* **Problem**
Every line of the listing below must be printed again exactly, apart from its pictures.
_ _ _ _
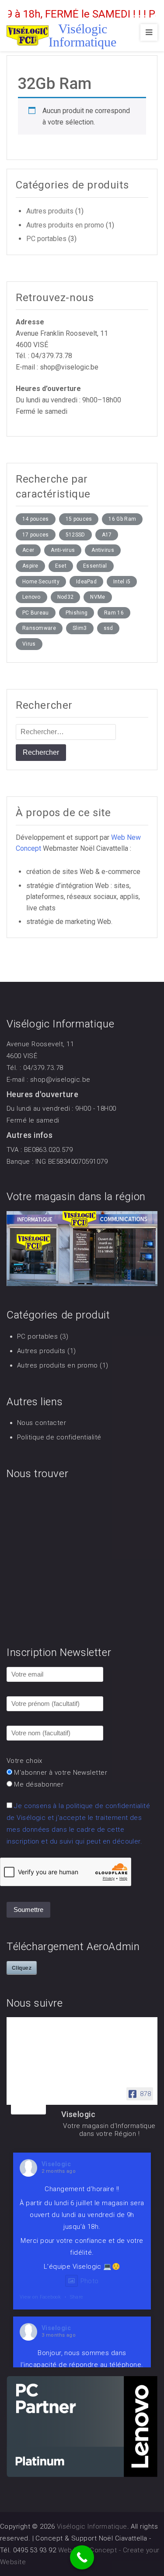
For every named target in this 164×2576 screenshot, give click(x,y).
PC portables (46, 239)
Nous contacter (41, 1423)
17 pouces (35, 535)
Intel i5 (121, 582)
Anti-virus (63, 550)
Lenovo (31, 597)
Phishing (76, 613)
_ _ _ _
* **Task result**
For every named target in this 164×2576 screenshot, give click(x,y).
PC portables (46, 239)
Nous contacter (41, 1423)
17 pouces (35, 535)
Intel i5 (121, 582)
Anti-virus (63, 550)
Lenovo (31, 597)
Phishing (76, 613)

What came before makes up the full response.